◆ **分析用テキスト**:
===============
障害年金の申請を決意し、自力で書類を集めようとしたものの、初診日を証明できるカルテがどの病院にも残っていないことが判明しました。
年金事務所に相談しても「初診日を証明できないと申請できない」と言われ、途方に暮れていたところ、障害年金専門の社労士に相談。
カルテの代わりに診療明細や健康保険の受診履歴を活用し、さらに当時一緒に通院していた友人の「第三者証明書」を作成する提案を受けました。結果的に無事に初診日を確定でき、障害年金を受給できたそうです。
Aさんは「初診日が重要だとわかっていたけど、ここまで大変だとは思わなかった。自力では到底無理だった」と振り返っています。
◆体験談②:申立書作成で心が折れかけたBさんの場合
Bさん(30代・男性)は統合失調症で長期療養中。医師に障害年金を勧められ、自力で申立書を書き始めましたが、「どの程度まで詳しく書くべきか」「どこまで昔のことを思い出して書くべきか」が分からず、書いては消しての繰り返しで心が折れかけました。
===============
◆ **表示された記録**:
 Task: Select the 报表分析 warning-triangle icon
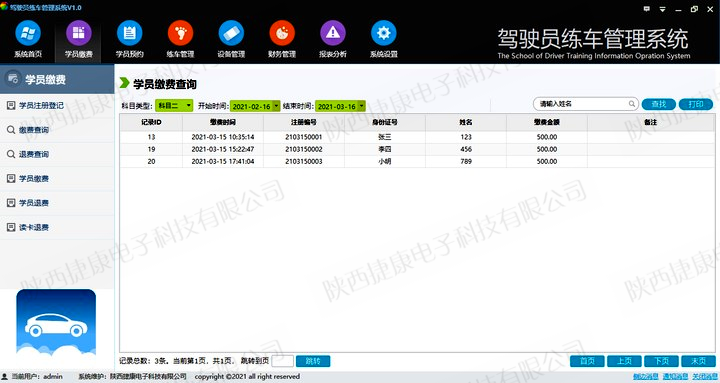(x=333, y=33)
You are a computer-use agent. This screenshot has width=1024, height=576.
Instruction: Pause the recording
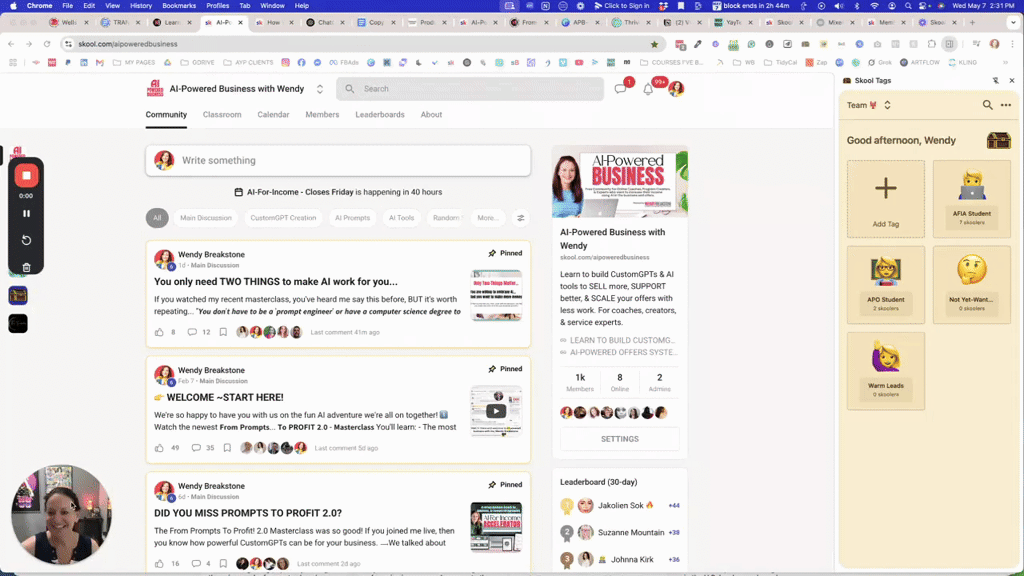coord(26,214)
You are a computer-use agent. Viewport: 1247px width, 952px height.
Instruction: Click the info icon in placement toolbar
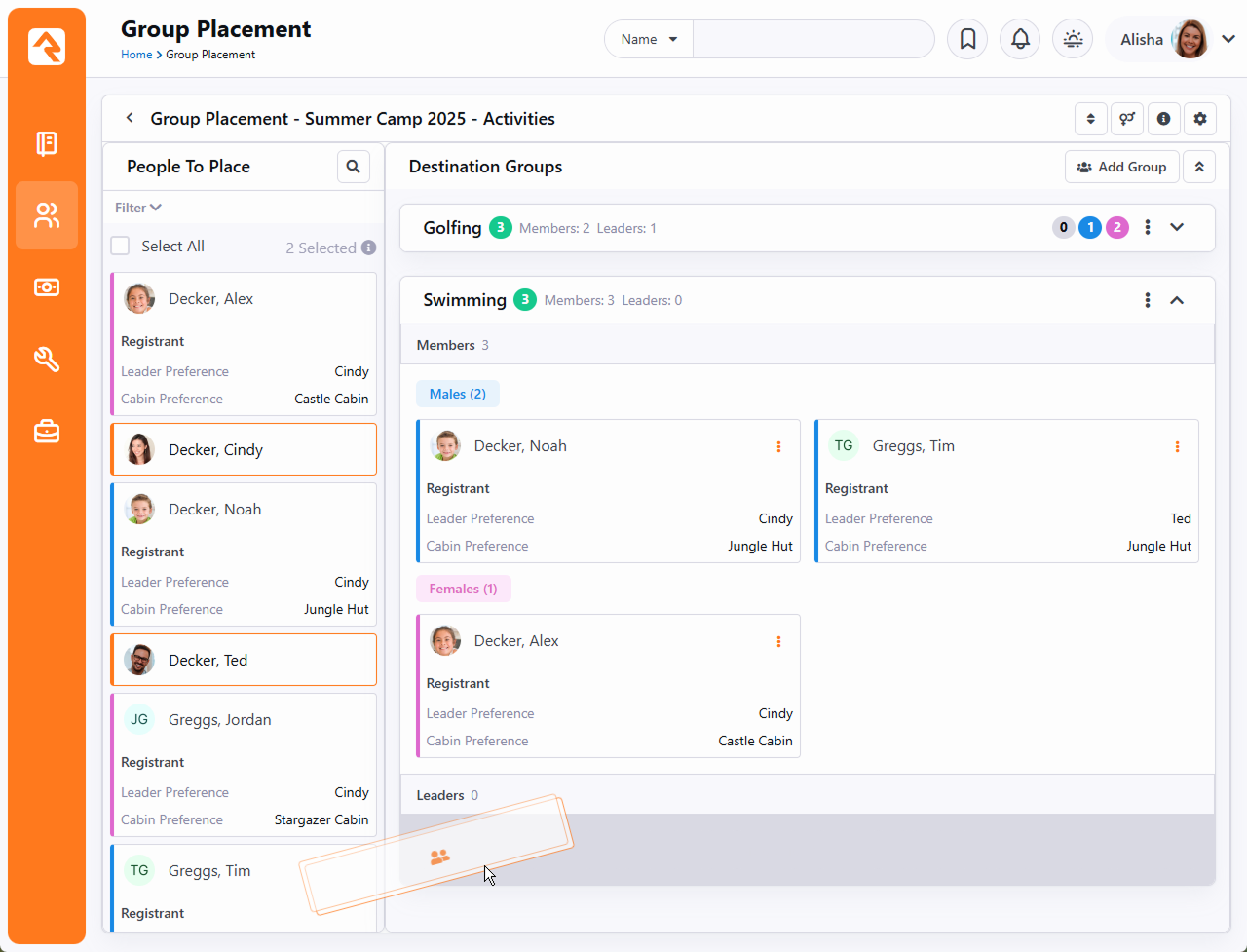[x=1163, y=119]
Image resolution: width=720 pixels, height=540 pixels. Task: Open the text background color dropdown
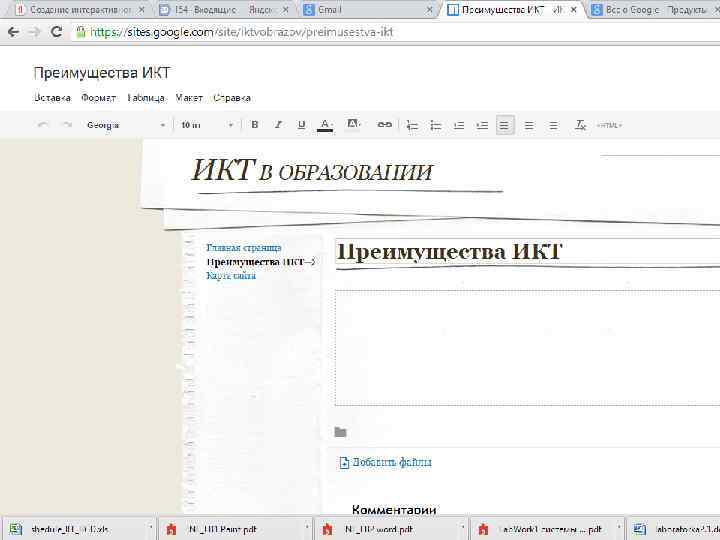click(353, 125)
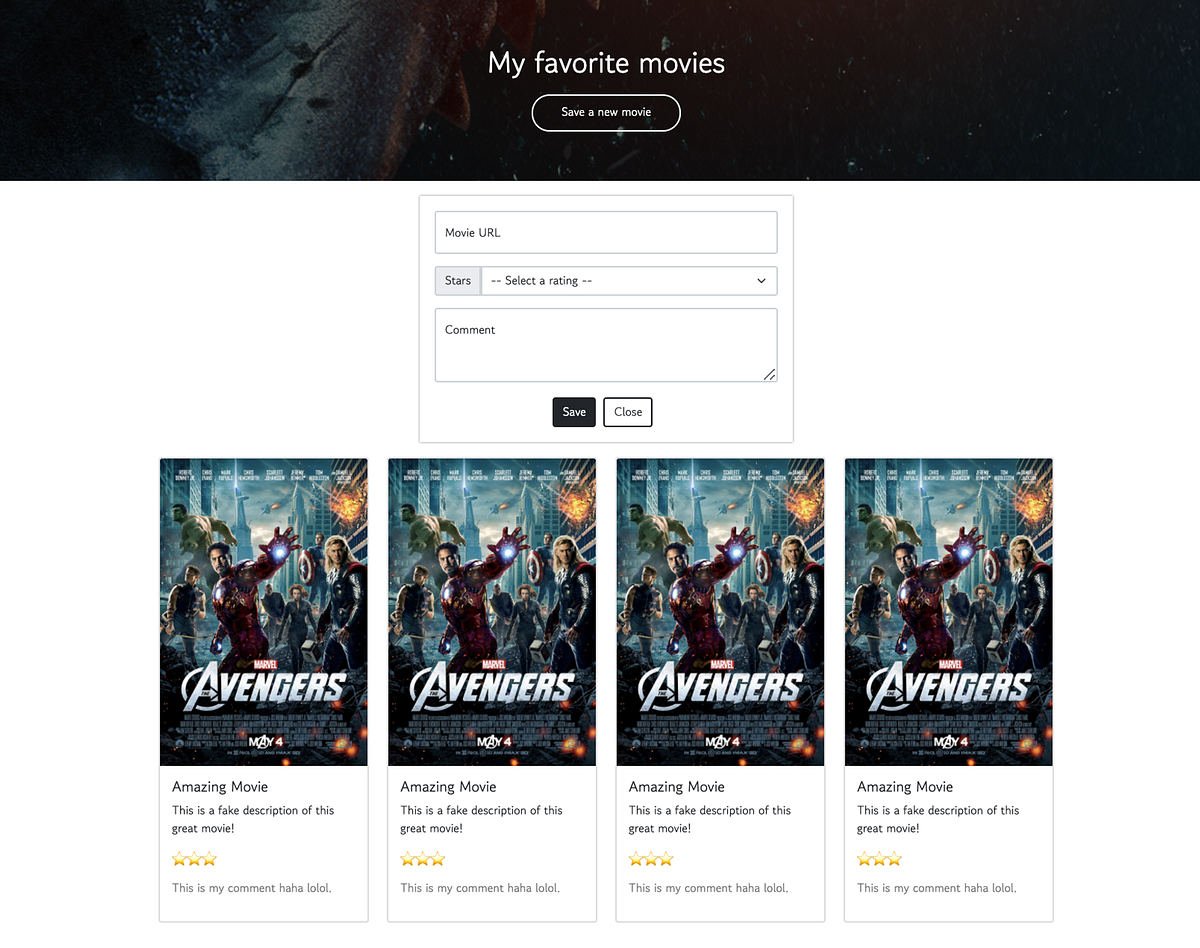Screen dimensions: 1200x948
Task: Focus the Movie URL input field
Action: [606, 232]
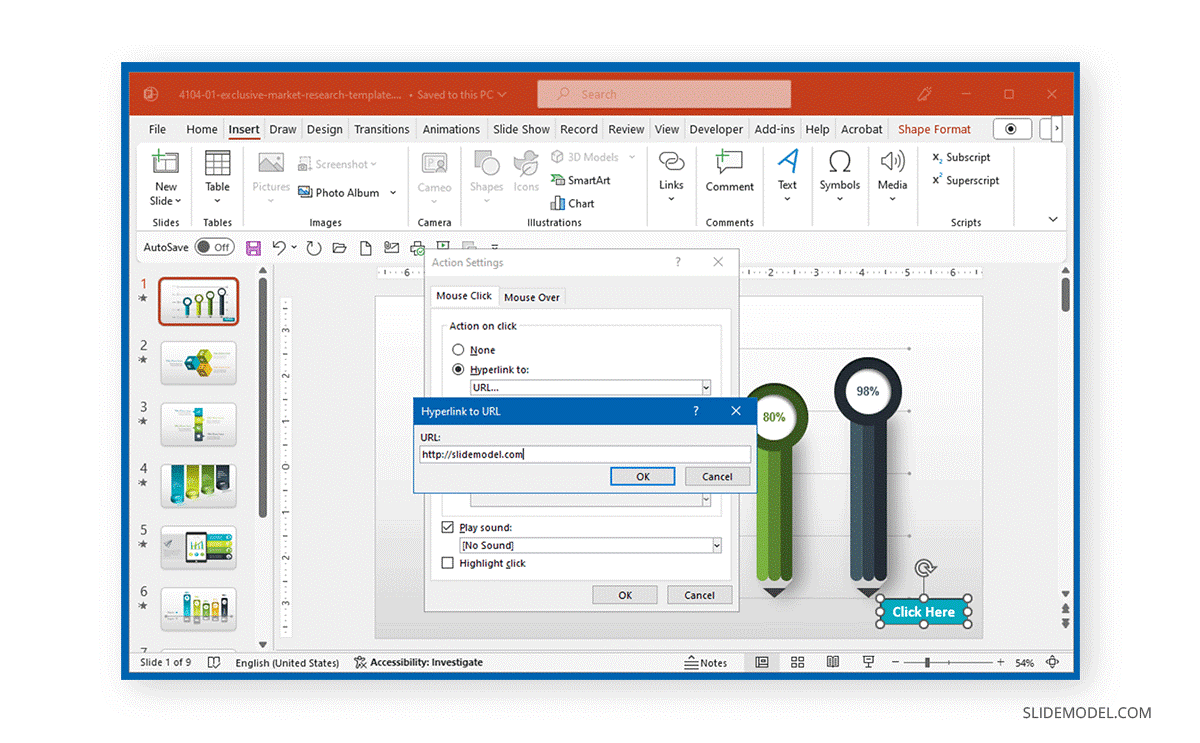1200x743 pixels.
Task: Click the New Slide icon
Action: tap(166, 163)
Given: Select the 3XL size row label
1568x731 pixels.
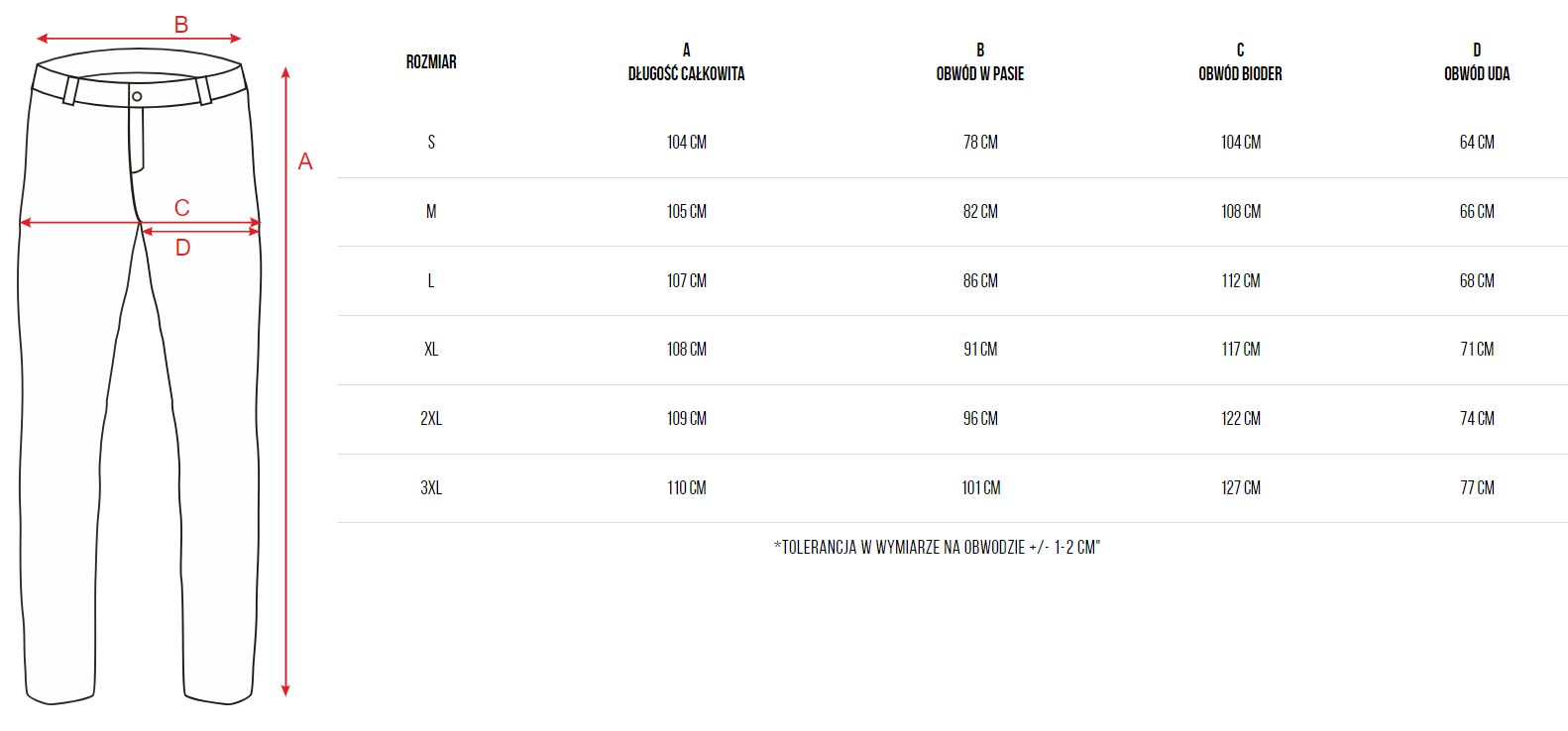Looking at the screenshot, I should click(431, 487).
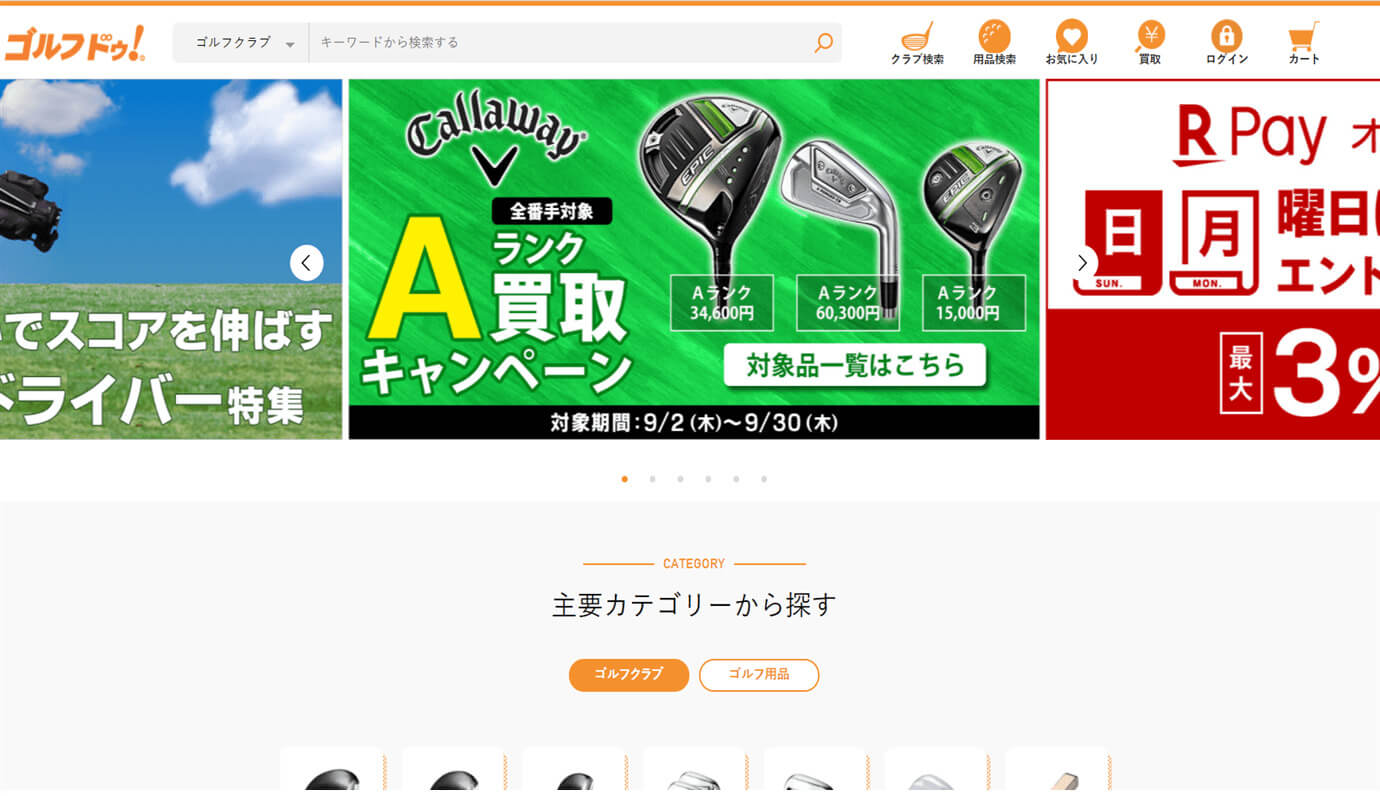Open the クラブ検索 golf club search icon
Image resolution: width=1380 pixels, height=796 pixels.
coord(917,43)
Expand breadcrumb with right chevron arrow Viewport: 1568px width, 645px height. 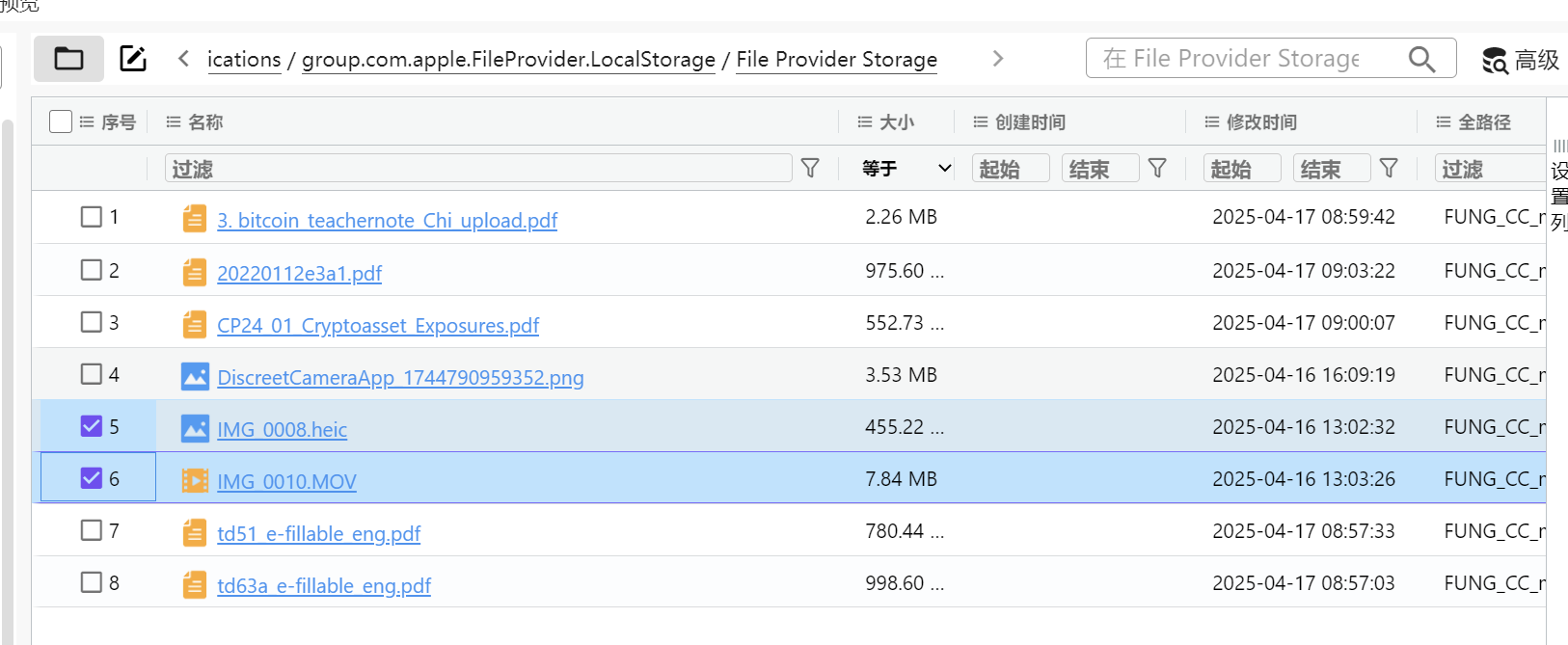point(998,59)
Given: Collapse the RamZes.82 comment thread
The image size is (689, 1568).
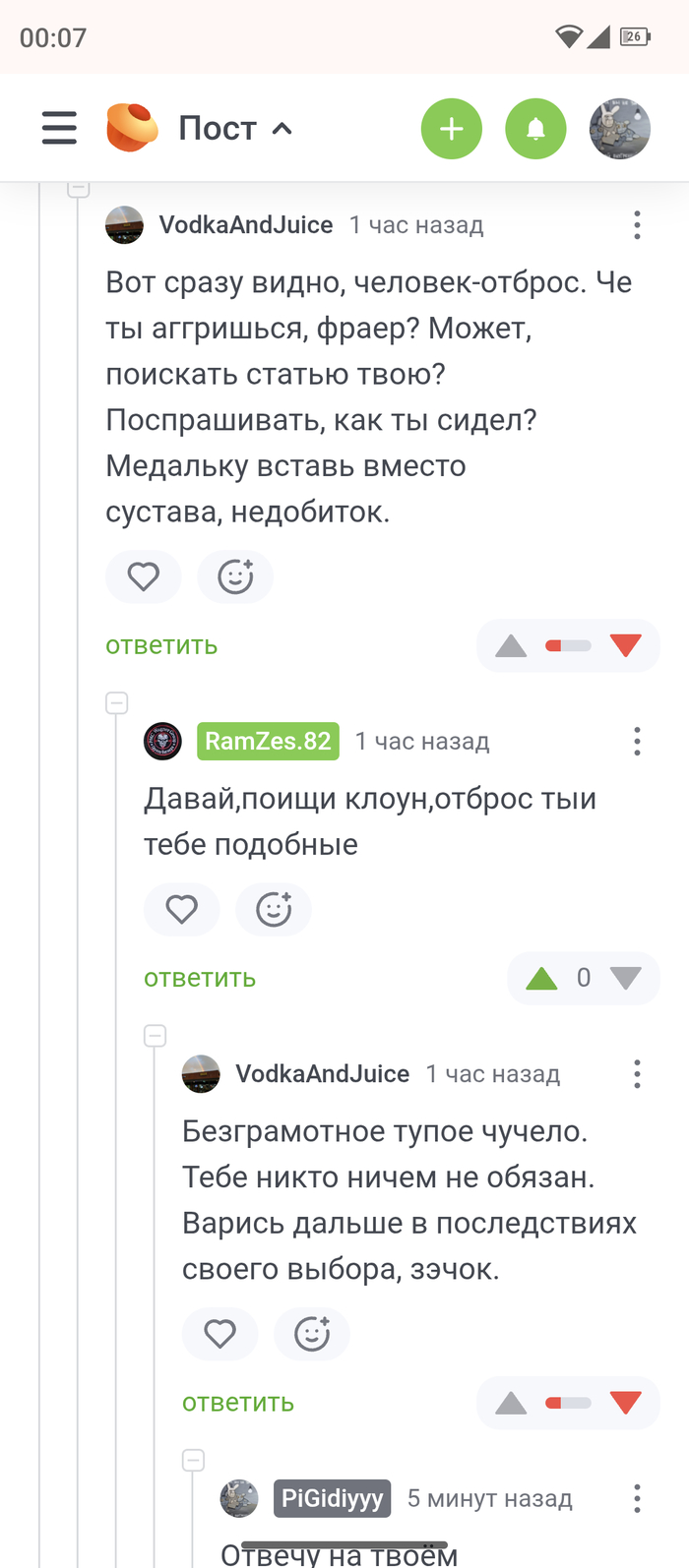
===============
◆ **課題 1**: 障害年金の体験談で「カルテの代わりに診療明細や」で始まる段落を、主な事実を残したまま箇条書きに書き直してください。
◆ **課題 2**:
障害年金の体験談について、次の問いに答えてください。
(a) 初診日を証明できるカルテは、どこに残っていなかったのですか?
(b) 年金事務所に相談したとき、何と言われたのですか?
(c) Bさんはどんな病気で長期療養しているのですか?
◆ **課題 3**: 障害年金の体験談を、最後の文の後から書き進めてください。

◆ **解答 1**:
- カルテの代わりに、診療明細と健康保険の受診履歴を活用した
- 当時一緒に通院していた友人の「第三者証明書」を作成するよう提案を受けた
- 無事に初診日を確定でき、障害年金を受給できた

◆ **解答 2**:
(a) どの病院にも残っていなかった。
(b) 「初診日を証明できないと申請できない」と言われた。
(c) 統合失調症。

◆ **解答 3**:
最終的に障害年金専門の社労士に依頼し、ヒアリングを受けながら申立書を一緒に作成。
客観的に生活状況を整理してもらえたことで、自分の症状や困りごとを的確に伝えられる内容になり、無事に年金を受給できました。
Bさんは「自分では整理できなかったことを第三者の視点でまとめてもらえて心強かった」と語っています。
社労士選びのポイント
開業社労士の約9割が、中小企業と顧問契約を結び、労働社会保険関連書類の作成代行などの人事労務管理を主なサービスとしていますが、ここ昨今では自分の様な精神疾患を主に扱う障害年金専門の社労士も増えてきました。そこで、どのような観点から、社労士を選んだらいいかについて下記の通りまとめてみました。
①相性があうかあわないか
障害年金の申請業務は、年金機構の審査期間の関係で、始めてから申請、入金されるまで半年以上はかかり、かつ不服申し立てまで進むと1年以上はかかります。その期間、様々なやり取りを行うのですから、相性は重要な要素です。したがって、まずは電話やオンライン無料相談などで相談してみて、ご自身の問題解決に全力で対応してくれそうかどうかという観点から判断すべきです。
②自宅から近い人で決める
障害年金の申請書類作成は、オンラインでのやり取りでは不十分な面があり、リアル対面でもコミュニケーションが不可欠であると考えます。また、主治医へのフォローも、遠く離れた場所に拠点がある社労士だと難しい事も想定されるため、やはり家から近場に拠点を構える社労士を選ぶのがベターです。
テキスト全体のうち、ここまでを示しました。